▸ Data in this exercise:

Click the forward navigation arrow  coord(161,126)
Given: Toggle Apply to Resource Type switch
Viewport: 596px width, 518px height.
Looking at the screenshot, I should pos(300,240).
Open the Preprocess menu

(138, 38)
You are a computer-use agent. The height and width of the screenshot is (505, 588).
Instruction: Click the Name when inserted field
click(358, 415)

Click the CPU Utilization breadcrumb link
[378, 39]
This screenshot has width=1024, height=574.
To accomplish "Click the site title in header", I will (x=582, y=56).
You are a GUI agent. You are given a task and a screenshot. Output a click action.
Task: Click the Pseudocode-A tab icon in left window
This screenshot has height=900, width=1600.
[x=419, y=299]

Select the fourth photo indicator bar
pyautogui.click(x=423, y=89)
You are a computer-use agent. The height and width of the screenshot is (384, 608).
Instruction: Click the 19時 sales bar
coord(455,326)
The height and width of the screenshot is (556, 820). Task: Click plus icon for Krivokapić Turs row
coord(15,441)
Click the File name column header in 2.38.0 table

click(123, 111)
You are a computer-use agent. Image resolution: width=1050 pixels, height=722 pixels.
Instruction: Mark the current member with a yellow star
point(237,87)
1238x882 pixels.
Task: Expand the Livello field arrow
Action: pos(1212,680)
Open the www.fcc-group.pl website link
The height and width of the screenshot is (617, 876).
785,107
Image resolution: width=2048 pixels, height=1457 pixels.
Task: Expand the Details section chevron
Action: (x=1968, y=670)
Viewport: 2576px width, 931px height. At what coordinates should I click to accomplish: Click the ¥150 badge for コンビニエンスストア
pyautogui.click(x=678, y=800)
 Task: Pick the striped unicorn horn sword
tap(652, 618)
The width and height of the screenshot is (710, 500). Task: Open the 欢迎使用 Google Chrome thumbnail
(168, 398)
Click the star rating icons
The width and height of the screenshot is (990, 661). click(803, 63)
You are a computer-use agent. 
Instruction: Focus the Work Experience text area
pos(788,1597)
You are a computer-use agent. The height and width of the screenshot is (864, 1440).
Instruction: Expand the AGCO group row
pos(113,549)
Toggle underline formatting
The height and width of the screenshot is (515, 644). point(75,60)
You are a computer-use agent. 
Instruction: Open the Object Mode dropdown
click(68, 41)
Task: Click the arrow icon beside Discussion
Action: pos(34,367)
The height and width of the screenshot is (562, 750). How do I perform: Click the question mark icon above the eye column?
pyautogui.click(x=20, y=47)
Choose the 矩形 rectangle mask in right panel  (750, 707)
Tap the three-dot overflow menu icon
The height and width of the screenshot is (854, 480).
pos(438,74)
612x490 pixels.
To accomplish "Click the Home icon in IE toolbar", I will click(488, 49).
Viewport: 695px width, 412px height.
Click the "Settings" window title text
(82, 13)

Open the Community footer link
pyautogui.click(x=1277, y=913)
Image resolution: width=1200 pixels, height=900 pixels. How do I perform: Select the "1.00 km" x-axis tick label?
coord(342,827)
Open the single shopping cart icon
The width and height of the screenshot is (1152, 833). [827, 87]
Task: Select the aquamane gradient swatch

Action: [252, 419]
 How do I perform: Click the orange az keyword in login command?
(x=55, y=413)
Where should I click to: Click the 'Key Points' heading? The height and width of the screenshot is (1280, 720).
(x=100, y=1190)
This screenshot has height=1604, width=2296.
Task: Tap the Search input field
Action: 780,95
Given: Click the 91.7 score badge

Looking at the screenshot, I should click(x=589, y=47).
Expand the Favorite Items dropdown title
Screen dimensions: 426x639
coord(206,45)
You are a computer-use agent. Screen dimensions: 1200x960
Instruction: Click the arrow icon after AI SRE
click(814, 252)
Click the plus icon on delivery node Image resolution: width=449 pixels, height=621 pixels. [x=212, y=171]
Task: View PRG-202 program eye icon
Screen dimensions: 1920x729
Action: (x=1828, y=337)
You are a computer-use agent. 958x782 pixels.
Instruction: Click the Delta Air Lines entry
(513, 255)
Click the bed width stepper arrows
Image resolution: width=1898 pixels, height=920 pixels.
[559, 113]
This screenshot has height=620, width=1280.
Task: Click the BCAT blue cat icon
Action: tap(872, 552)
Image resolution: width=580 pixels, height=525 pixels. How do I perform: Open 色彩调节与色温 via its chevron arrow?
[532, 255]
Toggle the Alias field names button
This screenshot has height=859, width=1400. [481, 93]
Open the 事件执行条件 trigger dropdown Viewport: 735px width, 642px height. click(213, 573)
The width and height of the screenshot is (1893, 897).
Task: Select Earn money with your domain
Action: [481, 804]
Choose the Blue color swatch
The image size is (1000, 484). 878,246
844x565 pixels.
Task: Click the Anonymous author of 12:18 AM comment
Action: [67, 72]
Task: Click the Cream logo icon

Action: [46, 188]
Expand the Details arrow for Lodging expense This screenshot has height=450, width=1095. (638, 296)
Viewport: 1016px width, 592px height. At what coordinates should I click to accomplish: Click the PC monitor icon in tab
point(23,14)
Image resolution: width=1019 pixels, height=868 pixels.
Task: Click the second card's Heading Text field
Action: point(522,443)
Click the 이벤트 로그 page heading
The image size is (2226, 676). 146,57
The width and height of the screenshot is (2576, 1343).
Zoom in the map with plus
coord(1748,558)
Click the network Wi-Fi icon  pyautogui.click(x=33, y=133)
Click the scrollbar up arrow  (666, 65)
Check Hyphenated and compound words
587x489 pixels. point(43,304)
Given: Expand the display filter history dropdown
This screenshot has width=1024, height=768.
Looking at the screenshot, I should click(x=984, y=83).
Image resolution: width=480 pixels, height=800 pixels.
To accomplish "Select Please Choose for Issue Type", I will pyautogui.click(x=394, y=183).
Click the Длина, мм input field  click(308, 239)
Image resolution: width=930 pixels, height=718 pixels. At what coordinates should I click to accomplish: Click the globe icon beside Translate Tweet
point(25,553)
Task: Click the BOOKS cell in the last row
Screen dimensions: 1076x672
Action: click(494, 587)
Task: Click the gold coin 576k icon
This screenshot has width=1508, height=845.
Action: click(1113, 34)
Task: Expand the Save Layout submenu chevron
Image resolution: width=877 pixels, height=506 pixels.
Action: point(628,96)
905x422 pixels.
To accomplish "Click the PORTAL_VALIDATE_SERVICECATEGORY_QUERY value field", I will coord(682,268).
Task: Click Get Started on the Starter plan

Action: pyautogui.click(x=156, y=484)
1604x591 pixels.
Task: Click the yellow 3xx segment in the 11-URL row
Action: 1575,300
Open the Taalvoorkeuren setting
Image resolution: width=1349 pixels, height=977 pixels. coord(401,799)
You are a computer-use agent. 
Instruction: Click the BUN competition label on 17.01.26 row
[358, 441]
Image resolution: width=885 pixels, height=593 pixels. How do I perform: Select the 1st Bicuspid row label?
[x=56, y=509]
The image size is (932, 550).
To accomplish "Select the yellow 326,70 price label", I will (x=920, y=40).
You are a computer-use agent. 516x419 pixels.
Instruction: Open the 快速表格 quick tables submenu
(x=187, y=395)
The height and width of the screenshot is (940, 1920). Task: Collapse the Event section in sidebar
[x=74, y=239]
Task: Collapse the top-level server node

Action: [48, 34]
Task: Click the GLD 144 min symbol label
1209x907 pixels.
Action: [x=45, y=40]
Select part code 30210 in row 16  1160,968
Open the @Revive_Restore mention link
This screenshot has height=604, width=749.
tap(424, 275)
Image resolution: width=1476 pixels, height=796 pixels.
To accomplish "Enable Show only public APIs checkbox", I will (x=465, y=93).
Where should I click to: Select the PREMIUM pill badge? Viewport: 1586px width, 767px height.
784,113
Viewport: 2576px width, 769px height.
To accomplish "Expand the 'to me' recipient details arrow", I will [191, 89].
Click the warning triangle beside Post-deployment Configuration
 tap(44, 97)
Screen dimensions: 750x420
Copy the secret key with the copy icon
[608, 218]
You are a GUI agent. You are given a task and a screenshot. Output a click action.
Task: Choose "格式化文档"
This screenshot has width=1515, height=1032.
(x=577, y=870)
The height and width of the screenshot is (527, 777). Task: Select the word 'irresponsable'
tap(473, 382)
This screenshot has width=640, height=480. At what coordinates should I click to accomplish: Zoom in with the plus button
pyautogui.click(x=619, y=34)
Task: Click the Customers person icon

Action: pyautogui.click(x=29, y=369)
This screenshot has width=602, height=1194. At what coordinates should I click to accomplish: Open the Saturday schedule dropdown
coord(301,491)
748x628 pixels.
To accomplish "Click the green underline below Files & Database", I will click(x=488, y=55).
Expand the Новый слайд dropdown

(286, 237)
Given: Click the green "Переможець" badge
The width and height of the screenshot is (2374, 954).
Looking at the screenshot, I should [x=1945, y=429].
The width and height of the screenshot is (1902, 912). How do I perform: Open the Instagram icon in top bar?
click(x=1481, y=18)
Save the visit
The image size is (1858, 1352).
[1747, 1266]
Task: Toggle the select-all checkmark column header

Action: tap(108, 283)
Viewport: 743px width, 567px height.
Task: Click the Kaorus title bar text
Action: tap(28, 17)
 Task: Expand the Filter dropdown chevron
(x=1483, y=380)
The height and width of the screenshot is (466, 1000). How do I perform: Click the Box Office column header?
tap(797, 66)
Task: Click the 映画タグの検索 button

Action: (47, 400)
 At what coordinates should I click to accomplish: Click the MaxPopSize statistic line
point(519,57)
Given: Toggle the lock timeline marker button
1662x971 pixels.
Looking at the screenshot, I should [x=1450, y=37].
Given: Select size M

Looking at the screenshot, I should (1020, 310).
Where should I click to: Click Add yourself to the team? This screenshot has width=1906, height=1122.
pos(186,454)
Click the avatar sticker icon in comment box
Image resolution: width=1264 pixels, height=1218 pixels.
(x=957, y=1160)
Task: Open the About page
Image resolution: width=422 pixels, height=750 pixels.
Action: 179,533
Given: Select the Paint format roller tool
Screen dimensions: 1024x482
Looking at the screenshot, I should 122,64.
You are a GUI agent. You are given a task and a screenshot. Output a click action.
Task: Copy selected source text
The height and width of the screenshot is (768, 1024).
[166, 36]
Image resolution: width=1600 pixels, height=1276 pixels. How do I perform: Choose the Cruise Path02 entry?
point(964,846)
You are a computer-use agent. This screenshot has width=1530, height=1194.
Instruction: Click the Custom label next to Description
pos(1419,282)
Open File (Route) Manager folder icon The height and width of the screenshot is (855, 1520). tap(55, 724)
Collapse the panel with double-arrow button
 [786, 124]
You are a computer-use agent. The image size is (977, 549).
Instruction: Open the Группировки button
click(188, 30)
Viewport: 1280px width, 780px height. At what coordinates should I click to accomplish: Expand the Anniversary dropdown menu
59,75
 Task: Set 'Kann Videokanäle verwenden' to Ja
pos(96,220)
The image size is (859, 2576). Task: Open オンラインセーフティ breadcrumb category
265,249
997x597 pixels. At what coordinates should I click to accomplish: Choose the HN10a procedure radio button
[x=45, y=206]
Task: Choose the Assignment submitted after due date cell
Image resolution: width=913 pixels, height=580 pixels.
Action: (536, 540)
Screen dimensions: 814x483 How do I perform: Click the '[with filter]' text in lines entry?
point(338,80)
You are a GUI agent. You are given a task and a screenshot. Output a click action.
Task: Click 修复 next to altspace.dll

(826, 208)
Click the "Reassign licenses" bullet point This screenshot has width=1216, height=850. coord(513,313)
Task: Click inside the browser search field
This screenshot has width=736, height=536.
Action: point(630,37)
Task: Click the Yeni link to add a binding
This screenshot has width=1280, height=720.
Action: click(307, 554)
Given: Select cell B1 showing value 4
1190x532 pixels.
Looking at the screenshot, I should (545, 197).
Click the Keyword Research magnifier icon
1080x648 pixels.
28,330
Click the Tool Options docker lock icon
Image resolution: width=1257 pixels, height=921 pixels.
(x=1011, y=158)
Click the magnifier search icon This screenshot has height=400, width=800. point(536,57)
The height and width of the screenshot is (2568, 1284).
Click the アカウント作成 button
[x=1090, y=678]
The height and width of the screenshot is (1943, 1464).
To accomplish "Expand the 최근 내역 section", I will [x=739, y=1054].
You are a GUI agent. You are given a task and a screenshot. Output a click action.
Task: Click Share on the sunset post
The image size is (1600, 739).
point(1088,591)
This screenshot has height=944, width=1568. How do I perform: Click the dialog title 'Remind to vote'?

▸ Goal of the exercise: Please state how many lines of the records hold the word "Save", and write nothing but that number.

▸ Expected output: 2